The lenticular lens 601 is formed by injection moulding which ensures the registration and correct alignment of the composite interlaced image 605 with the lenticular lens is achieved. It will be understood that the lenticular lens sheet 600 may be used in conjunction with a display device (not shown), such as a liquid crystal screen that displays moving images.

The lens 601 may be injection moulded as a one-step process and the frame 603 integrated into a mould to form a single piece lens 601 cover 602 and frame 603 product. Additionally, because the lens can be injection moulded, each lens piece is identical. This means printing in register and correct alignment is solved is because once set, the printer will always be located at precisely the correct position.

FIG. 7 shows a schematic overview of an integrated system 700 that is arranged to obtain an electronic image and to produce a hard copy print-out of a lenticular photograph ‘on the fly’ or in a semi-instantaneous process, for example producing a stereogram or animation on a lenticular lens sheet such as those shown in FIGS. 2 to 6 and described above.

The system 700 is modular and portable, for example in suitably lined steel or stainless steel carrying cases (not shown). The cases, once unpacked, act as seats, stands and supports for the various elements described below. This system enables the equipment to be packed, stowed and transported for example in a trunk/boot of an automobile and rapidly deployed at its intended location. Alternatively, the system can be located in a housing 709 such that the system is arranged as a self-contained booth or photo kiosk.

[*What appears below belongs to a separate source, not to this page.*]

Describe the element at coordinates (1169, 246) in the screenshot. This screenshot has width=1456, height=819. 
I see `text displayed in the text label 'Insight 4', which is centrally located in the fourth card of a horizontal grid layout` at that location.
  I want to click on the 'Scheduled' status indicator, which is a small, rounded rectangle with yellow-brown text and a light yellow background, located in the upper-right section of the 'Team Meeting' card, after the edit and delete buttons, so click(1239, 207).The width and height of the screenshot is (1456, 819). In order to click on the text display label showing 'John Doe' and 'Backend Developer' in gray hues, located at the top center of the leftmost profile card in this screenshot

The system 700 includes a flexible rubber mat 701 on which indicator lines or patterns 702 are painted. The indicator lines are arranged so that illumination sources 703 and 704 can be suitably oriented onto a target area 705. The target area 705 on the mat indicates the position of a subject whose image is to be taken. Imaging equipment, processing means and printing equipment are all preferably housed in a housing 706. The mat 701 may be easily rolled up for storage or transport.

Illumination means, ballast and power supply, are supplied in a suitable tower or stand (not shown). The illumination means provide the necessary “flat” lighting conditions which are required by professional photographers and usually found in photographic studios.

Housing 706 ideally includes a liquid crystal screen 707, focusing and other equipment arranged to assist an operator in obtaining an image of the subject sat on chair 708, typically at a distance of 1 to 3 metres from the imaging equipment.

As the subject is able to view a preview of the file image on the screen 707 it is possible for the subject to adjust his or her pose in anticipation of an image being taken. The screen then provides a preview of the image and once selected a hard copy of the lenticular product can be can be created.

A touch screen (not shown) is located so that the operator can select various options. This ensures that specific quality standards are met as well as enabling the system to be used by inexperienced personnel.